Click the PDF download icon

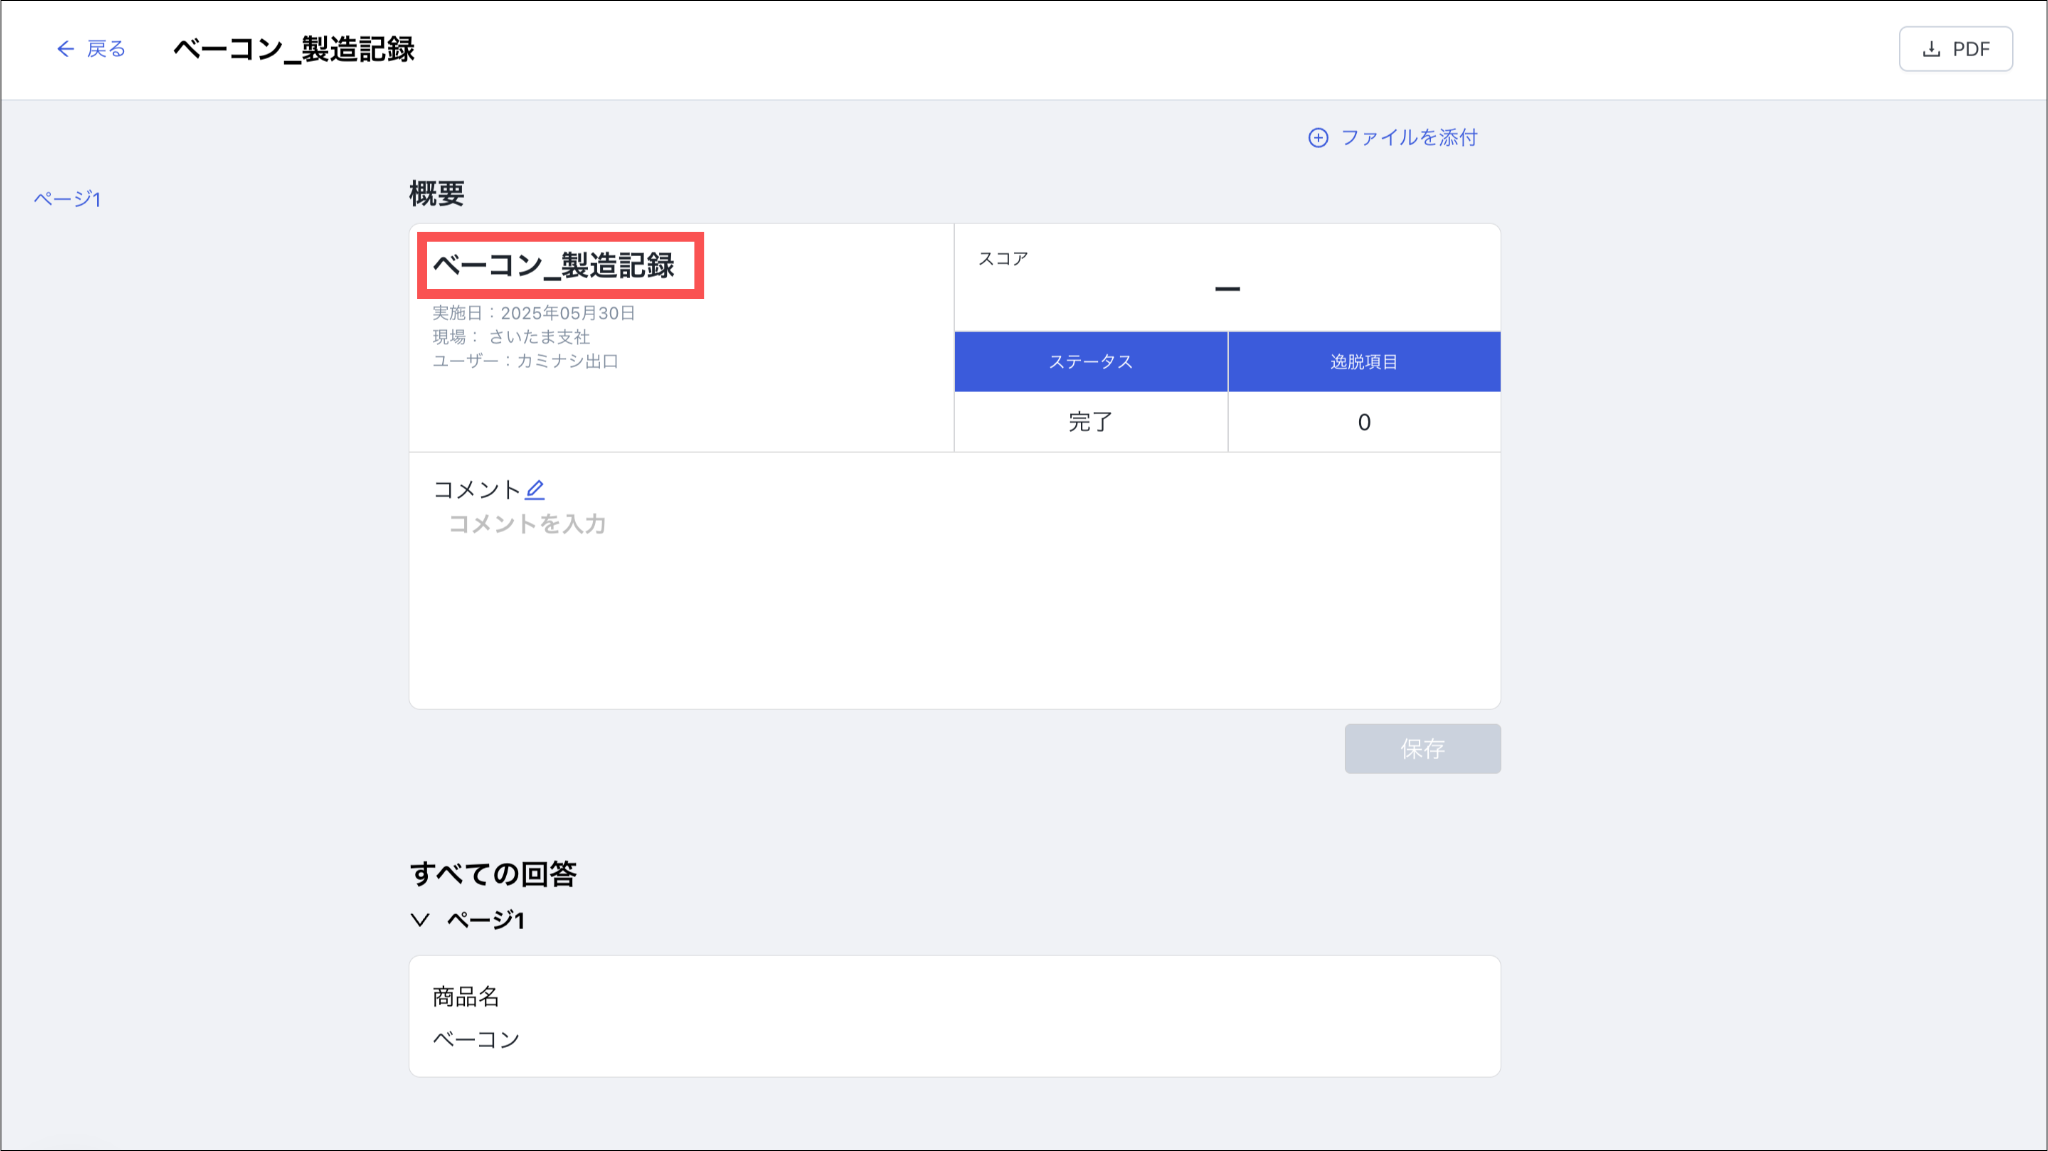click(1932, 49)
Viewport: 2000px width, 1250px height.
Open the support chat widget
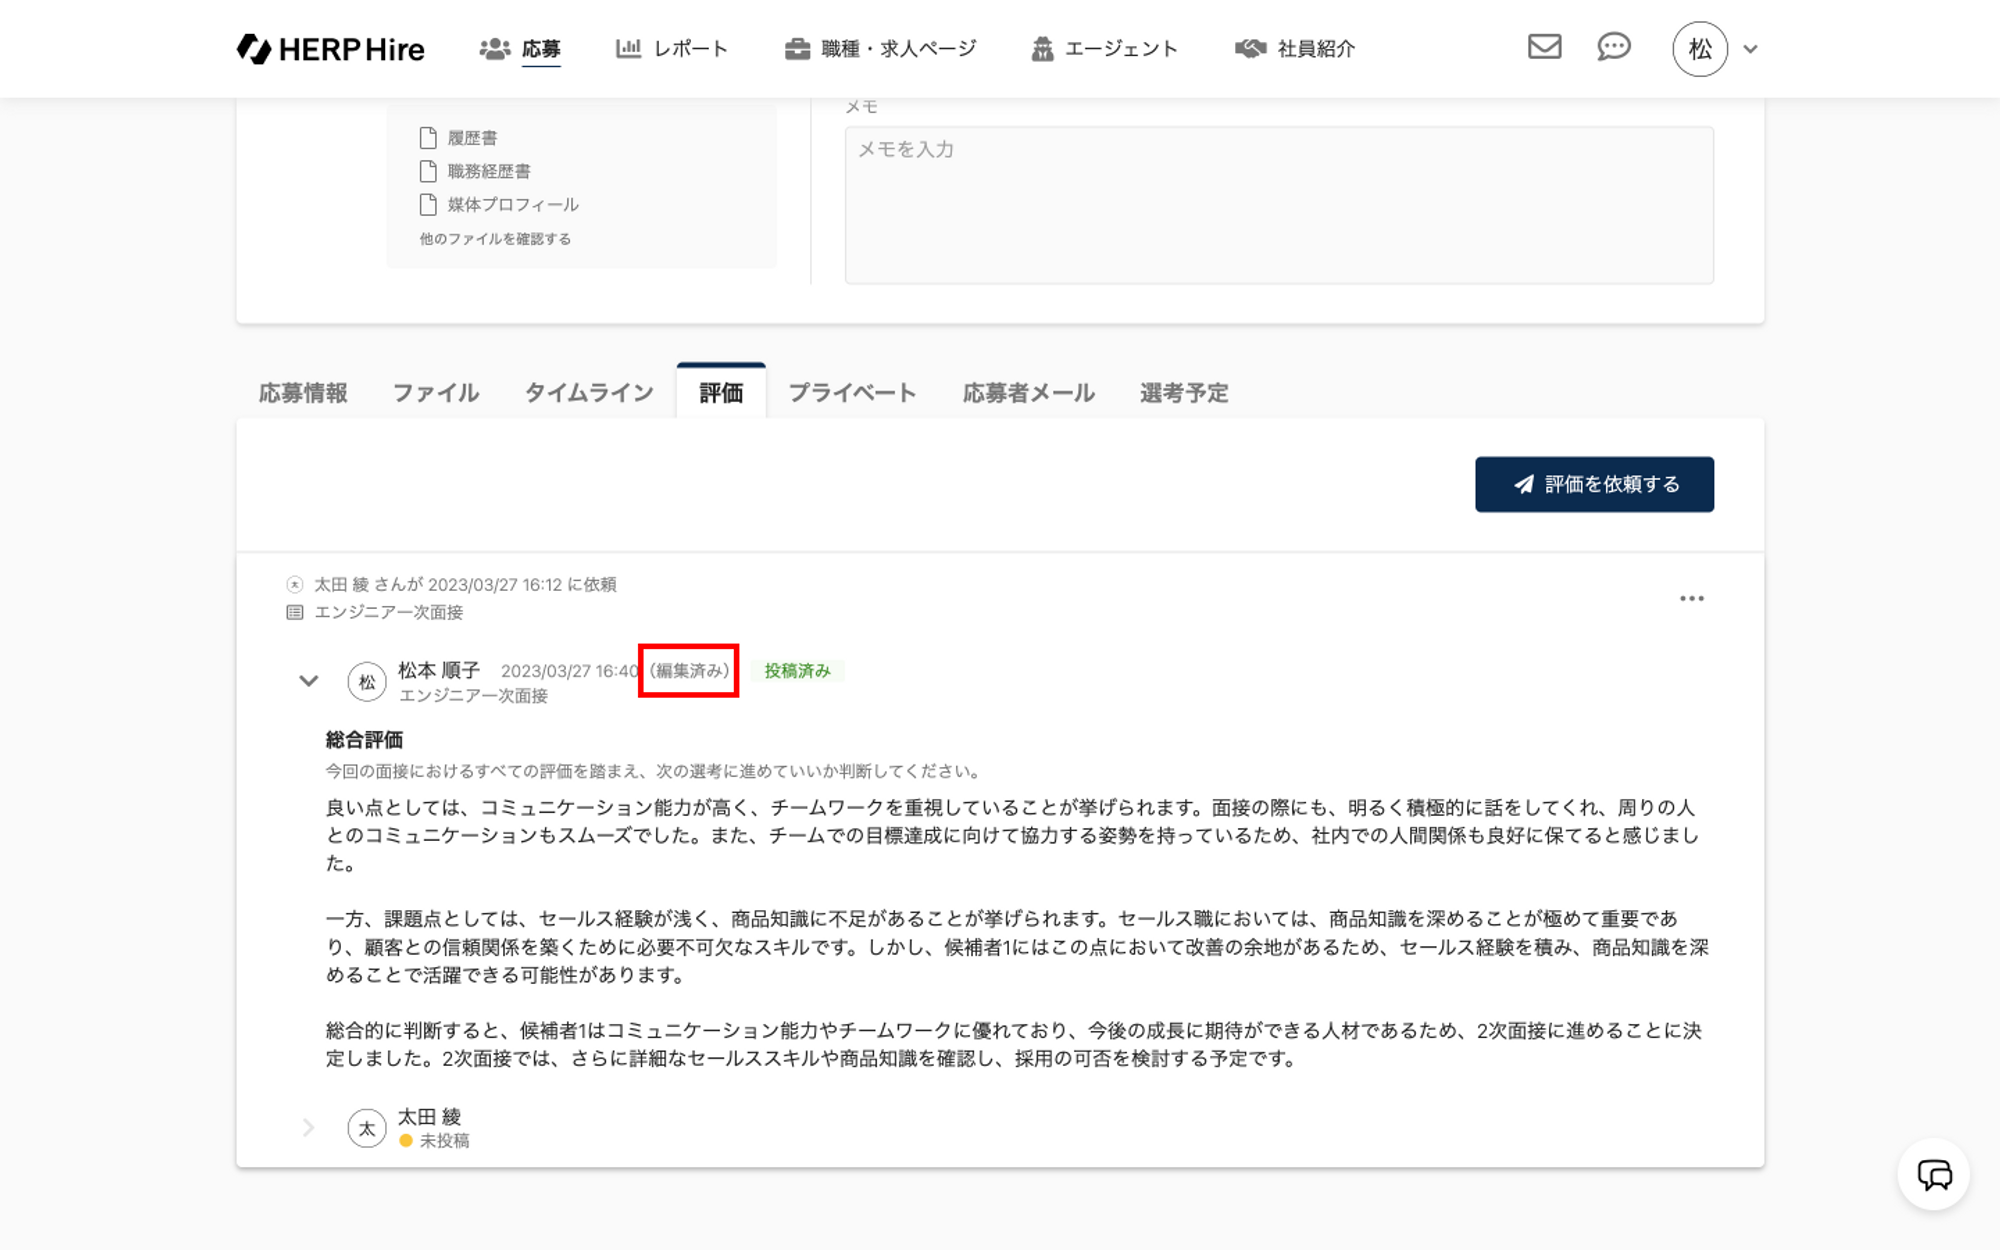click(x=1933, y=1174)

__________

_Exercise description_
Restate every record above word for word, without images.

_Exercise solution_
Click the PDF download icon

click(1932, 49)
Viewport: 2000px width, 1250px height.
Open the support chat widget
click(x=1933, y=1174)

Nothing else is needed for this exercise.